# Aim of the exercise
Scan the entries for the word "computer" and return every line that has it.

# Stored entries
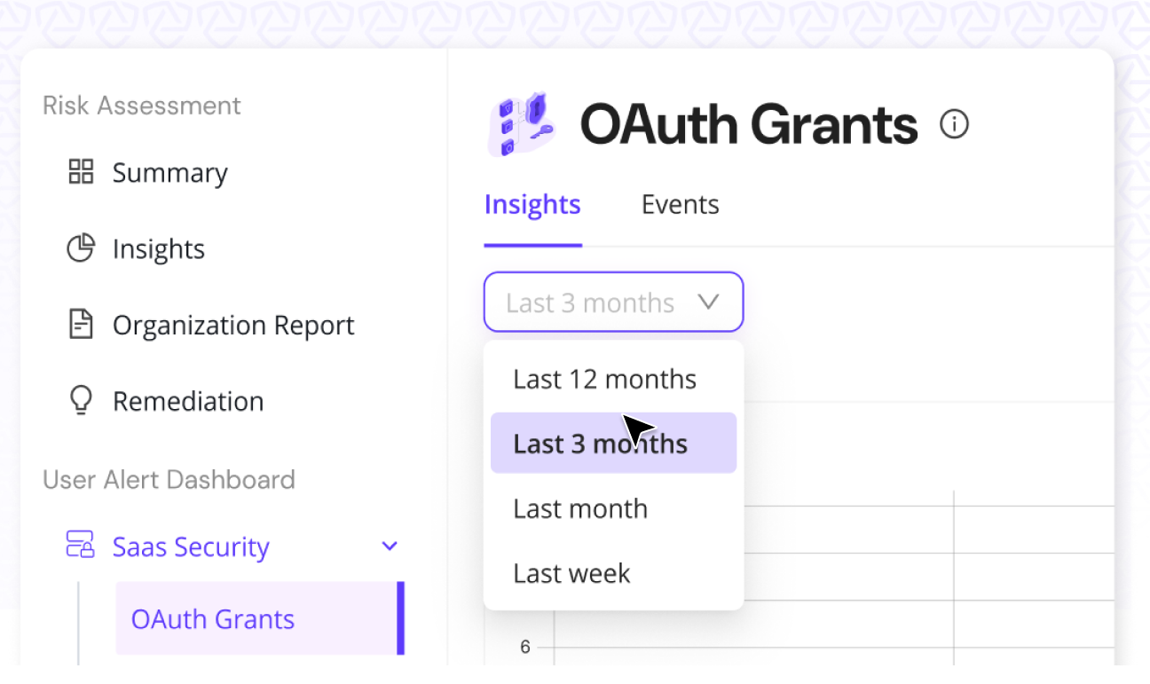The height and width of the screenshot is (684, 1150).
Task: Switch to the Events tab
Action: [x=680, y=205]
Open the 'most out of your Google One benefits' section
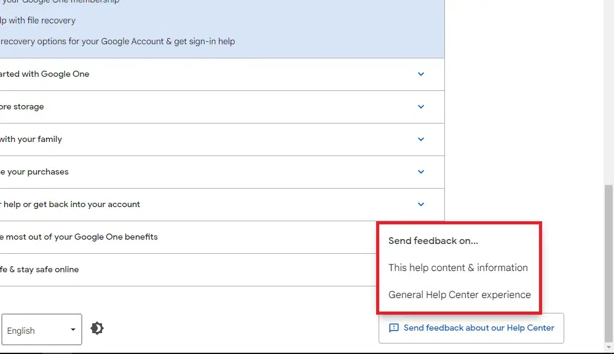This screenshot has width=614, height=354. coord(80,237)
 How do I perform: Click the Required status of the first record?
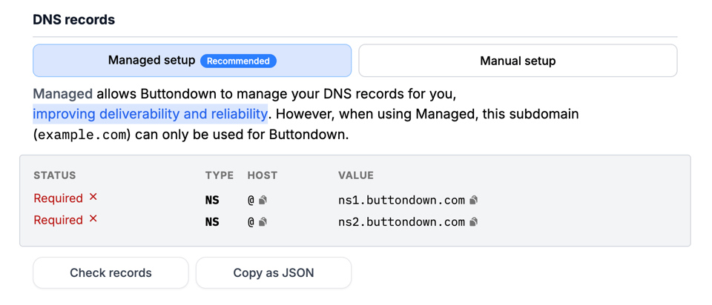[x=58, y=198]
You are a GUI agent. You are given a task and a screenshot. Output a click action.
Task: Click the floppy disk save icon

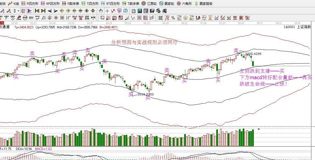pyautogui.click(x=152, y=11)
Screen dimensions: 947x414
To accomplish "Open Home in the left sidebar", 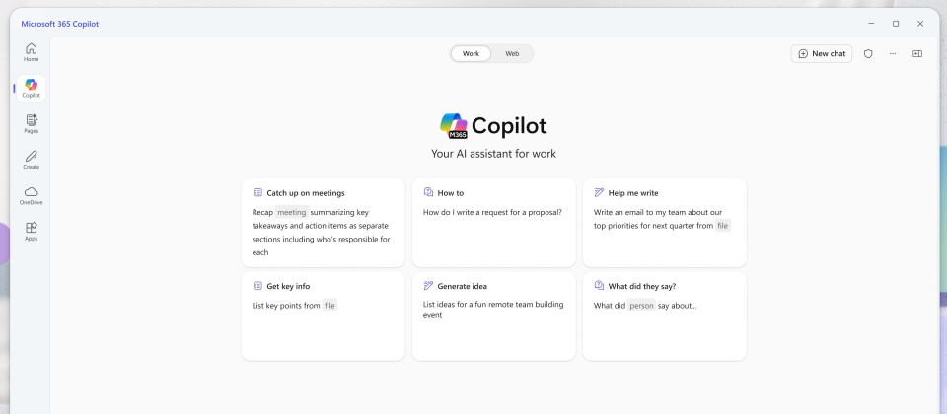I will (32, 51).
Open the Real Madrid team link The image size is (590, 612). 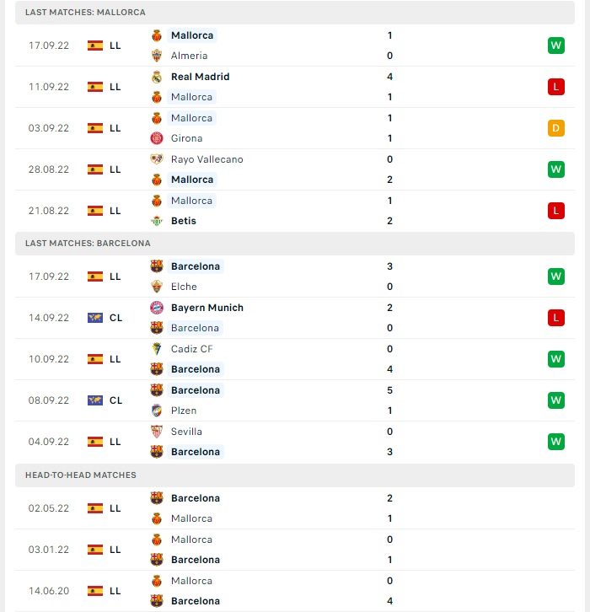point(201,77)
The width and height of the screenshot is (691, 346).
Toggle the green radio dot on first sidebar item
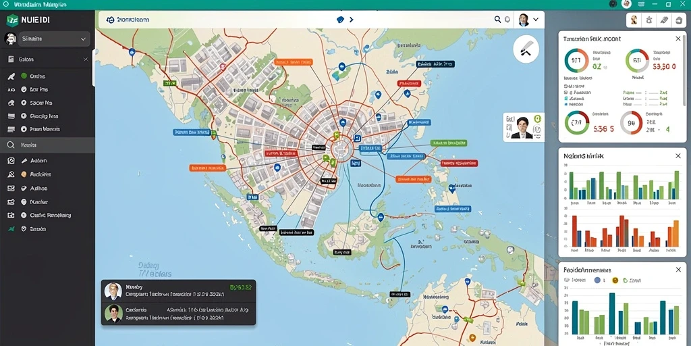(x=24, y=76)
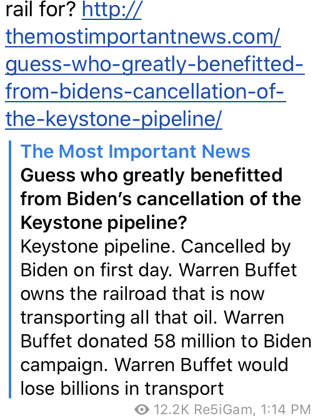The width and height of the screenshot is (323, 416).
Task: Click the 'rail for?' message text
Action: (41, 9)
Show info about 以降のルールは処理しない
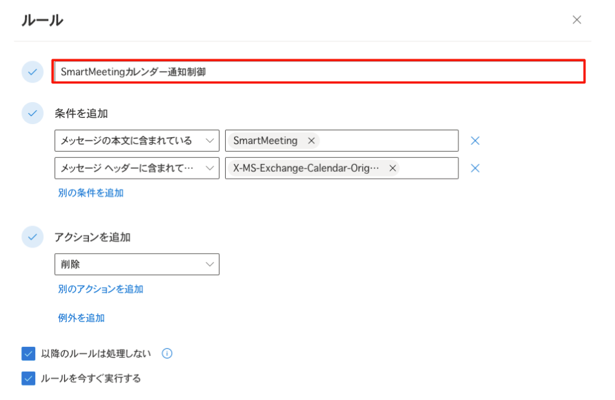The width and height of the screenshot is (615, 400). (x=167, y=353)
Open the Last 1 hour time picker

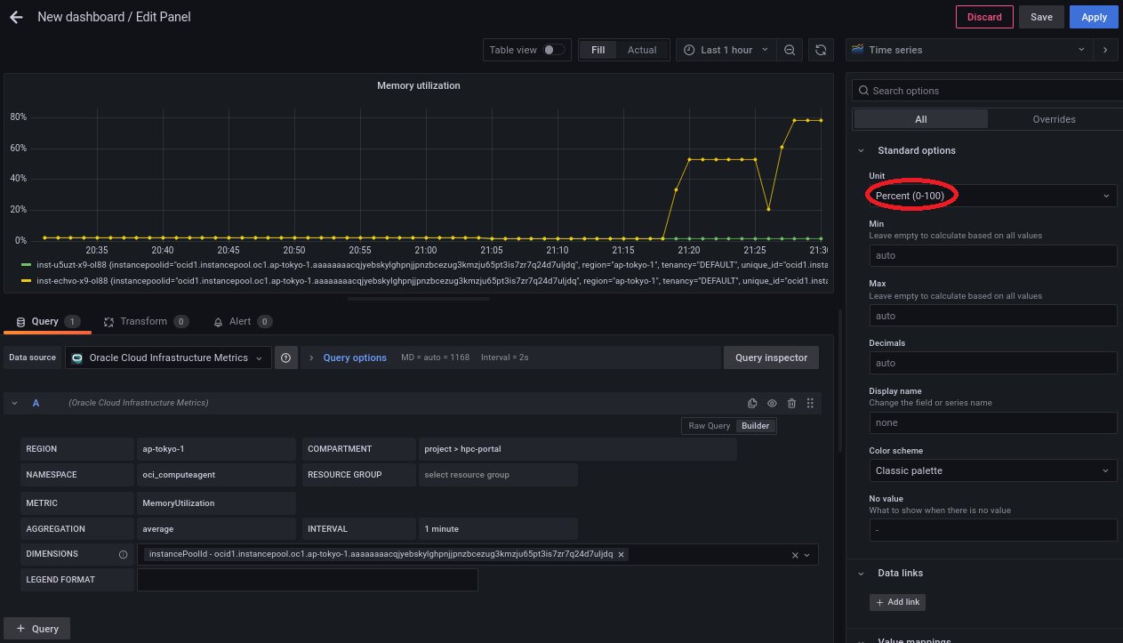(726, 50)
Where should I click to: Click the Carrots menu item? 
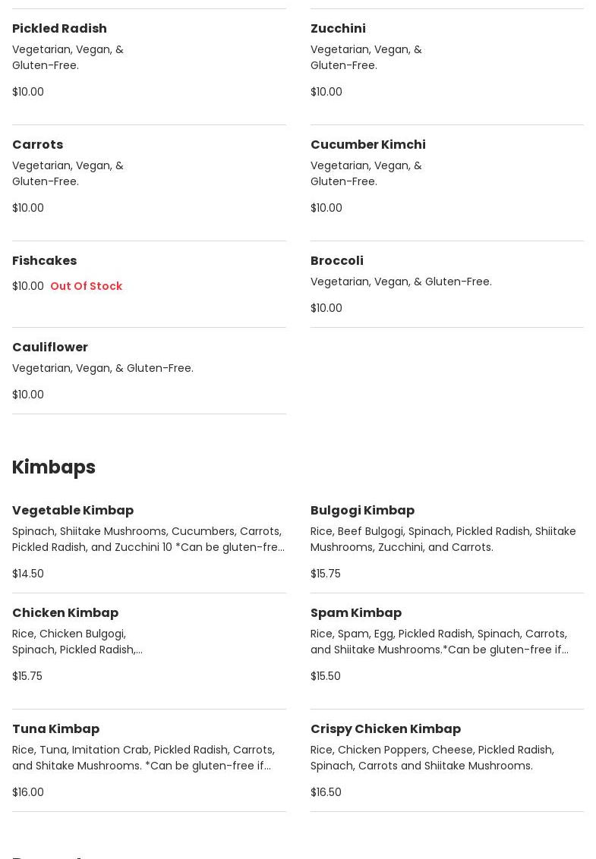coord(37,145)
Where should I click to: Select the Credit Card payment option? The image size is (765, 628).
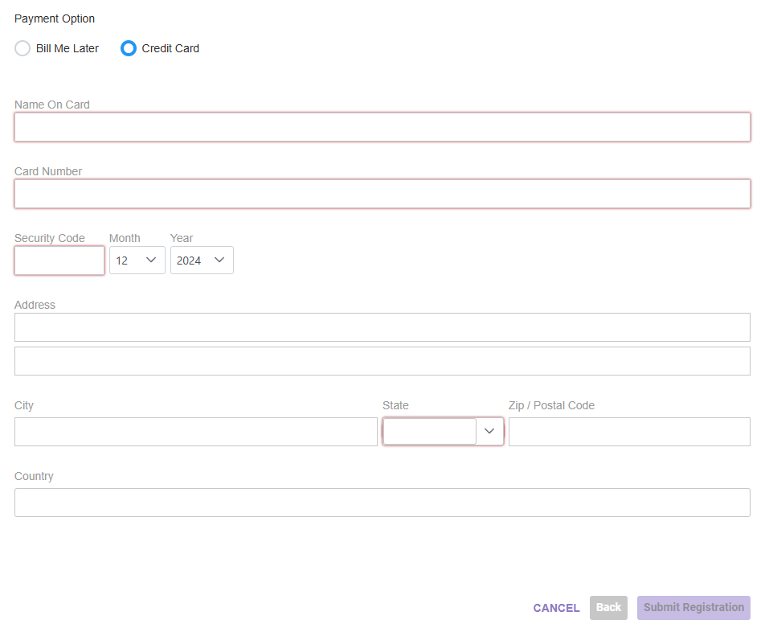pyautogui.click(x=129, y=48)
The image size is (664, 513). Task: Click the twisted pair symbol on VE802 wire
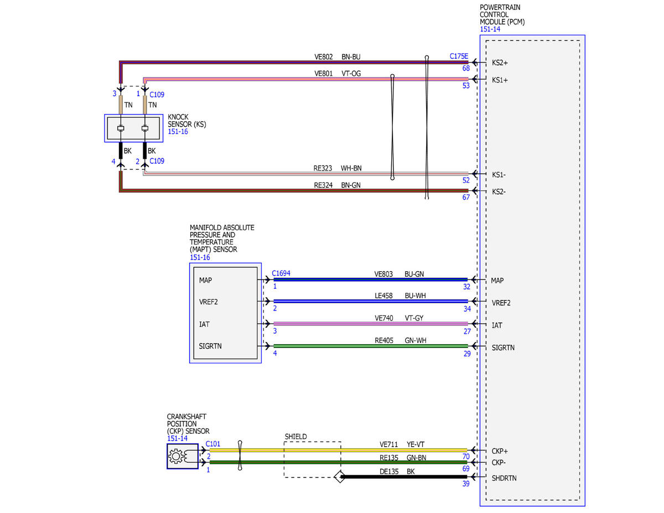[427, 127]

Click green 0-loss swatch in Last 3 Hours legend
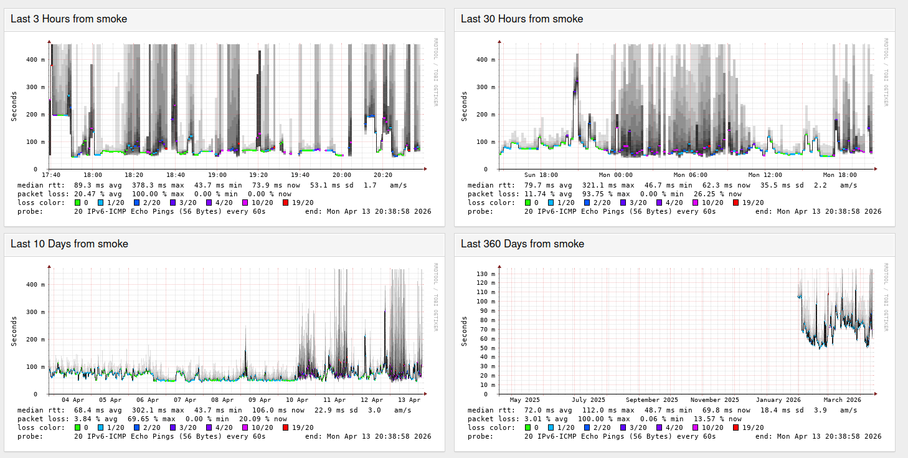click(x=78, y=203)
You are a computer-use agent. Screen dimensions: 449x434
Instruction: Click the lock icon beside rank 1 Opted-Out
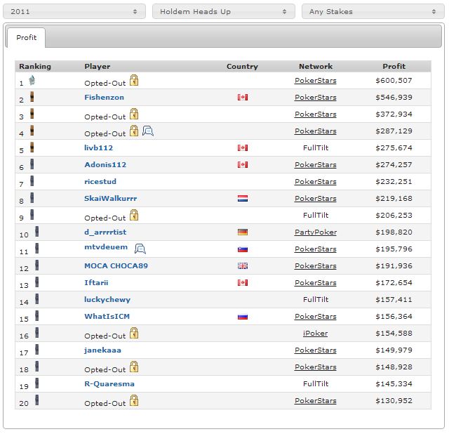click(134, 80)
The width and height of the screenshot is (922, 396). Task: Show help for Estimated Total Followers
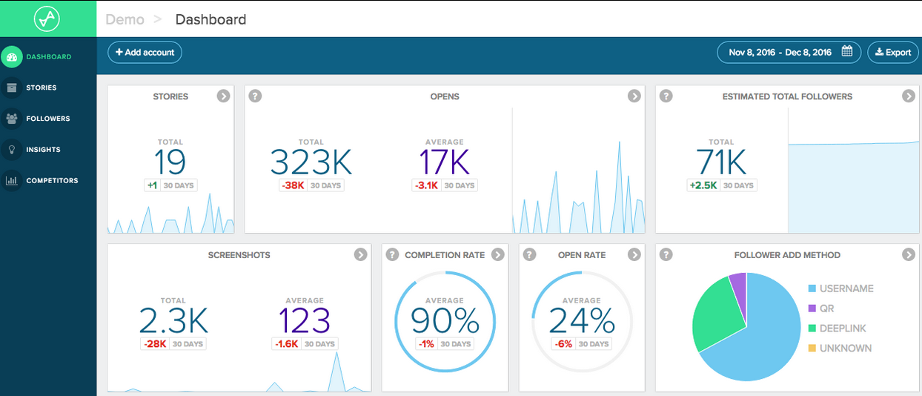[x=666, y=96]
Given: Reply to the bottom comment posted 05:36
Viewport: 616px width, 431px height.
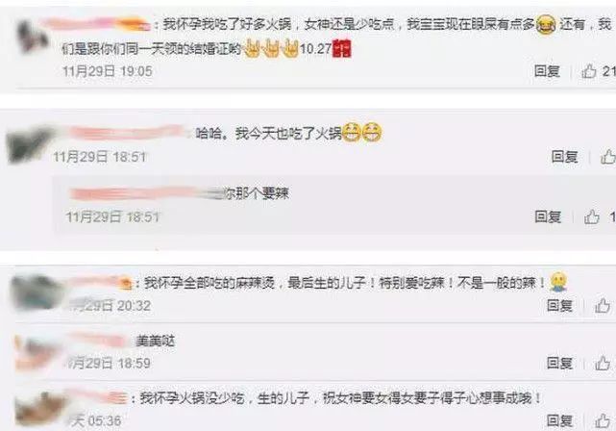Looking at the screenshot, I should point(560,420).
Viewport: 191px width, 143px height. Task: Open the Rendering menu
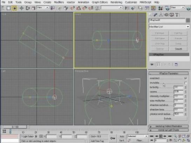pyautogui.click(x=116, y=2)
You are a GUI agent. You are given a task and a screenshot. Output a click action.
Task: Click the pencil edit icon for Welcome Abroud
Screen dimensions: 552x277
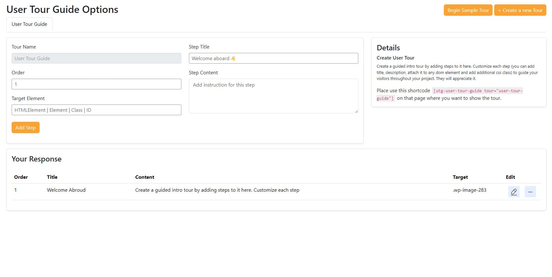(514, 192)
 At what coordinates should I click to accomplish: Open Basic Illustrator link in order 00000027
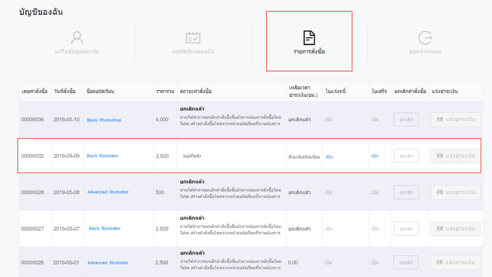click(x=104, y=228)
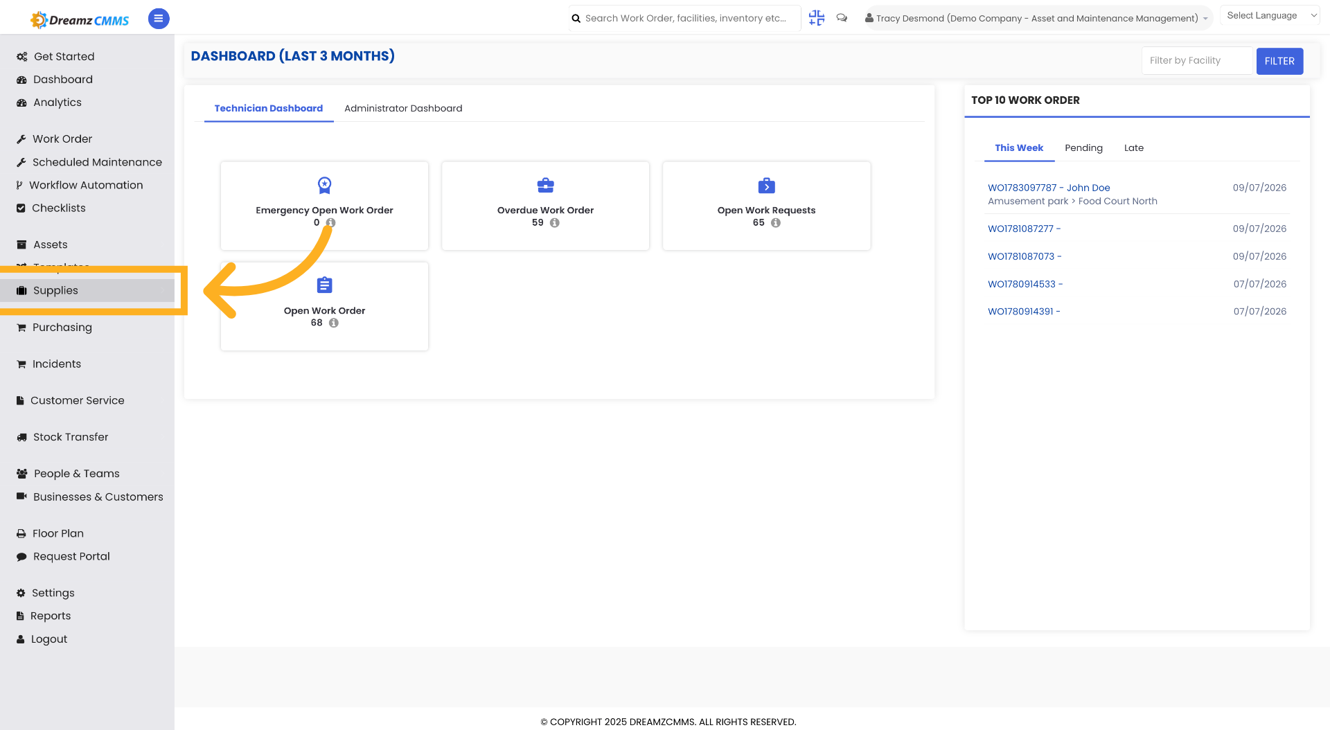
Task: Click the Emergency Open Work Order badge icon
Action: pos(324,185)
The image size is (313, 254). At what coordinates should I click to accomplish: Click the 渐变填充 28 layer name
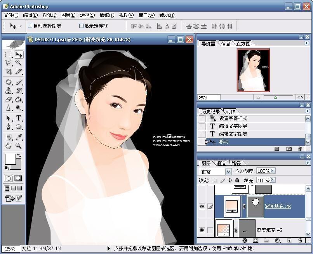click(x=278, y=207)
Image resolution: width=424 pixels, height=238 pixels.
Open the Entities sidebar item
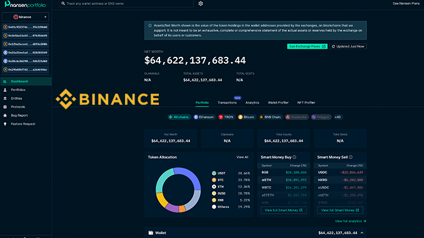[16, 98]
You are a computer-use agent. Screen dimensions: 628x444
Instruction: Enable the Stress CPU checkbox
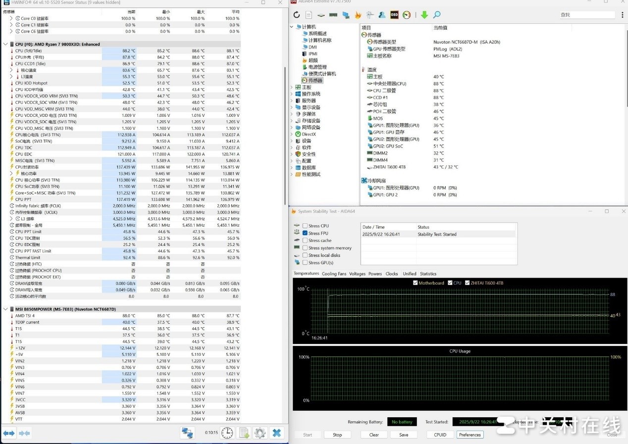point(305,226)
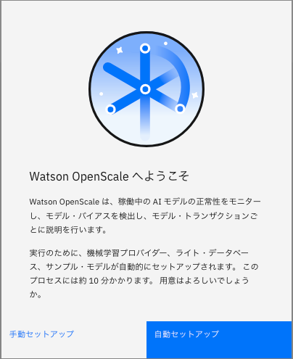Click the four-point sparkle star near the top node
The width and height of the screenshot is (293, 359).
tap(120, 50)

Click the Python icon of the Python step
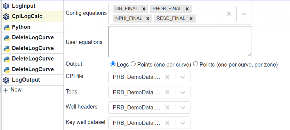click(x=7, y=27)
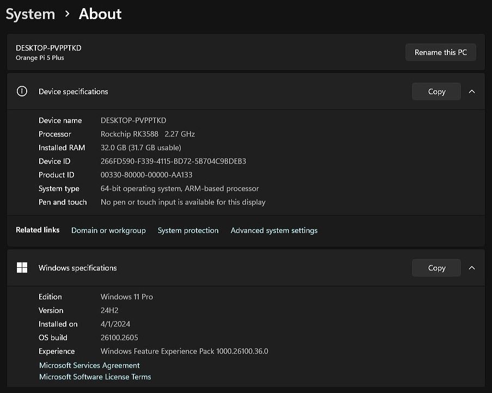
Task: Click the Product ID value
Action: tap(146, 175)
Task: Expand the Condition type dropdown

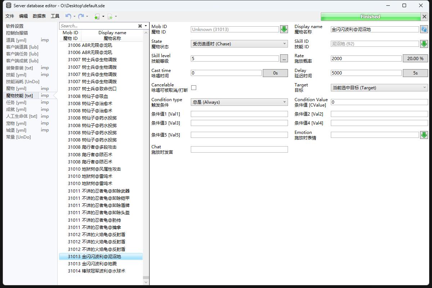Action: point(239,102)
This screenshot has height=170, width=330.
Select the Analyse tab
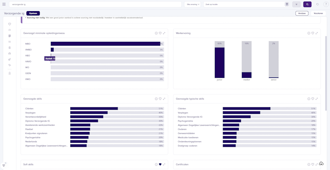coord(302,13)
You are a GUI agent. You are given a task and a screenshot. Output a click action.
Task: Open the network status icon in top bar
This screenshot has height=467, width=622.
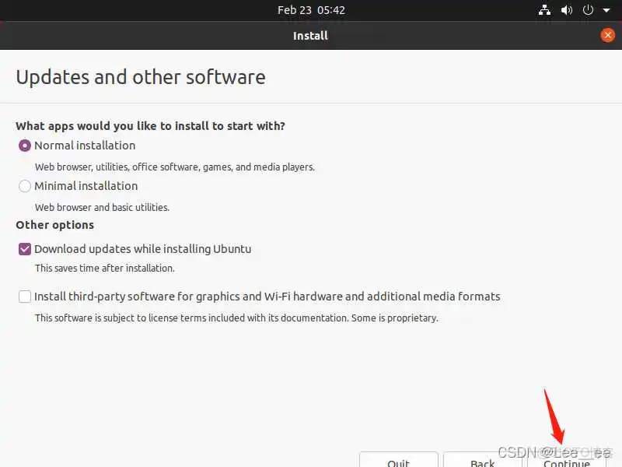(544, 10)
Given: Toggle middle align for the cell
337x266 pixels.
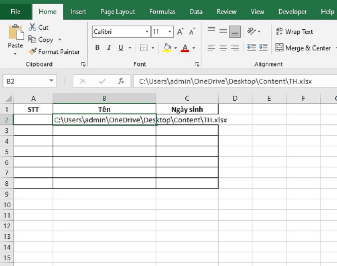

# Exercise result
You are a computer-use agent. Screen dimensions: 449x434
You are a computer-use agent. Screen dimensions: 628x444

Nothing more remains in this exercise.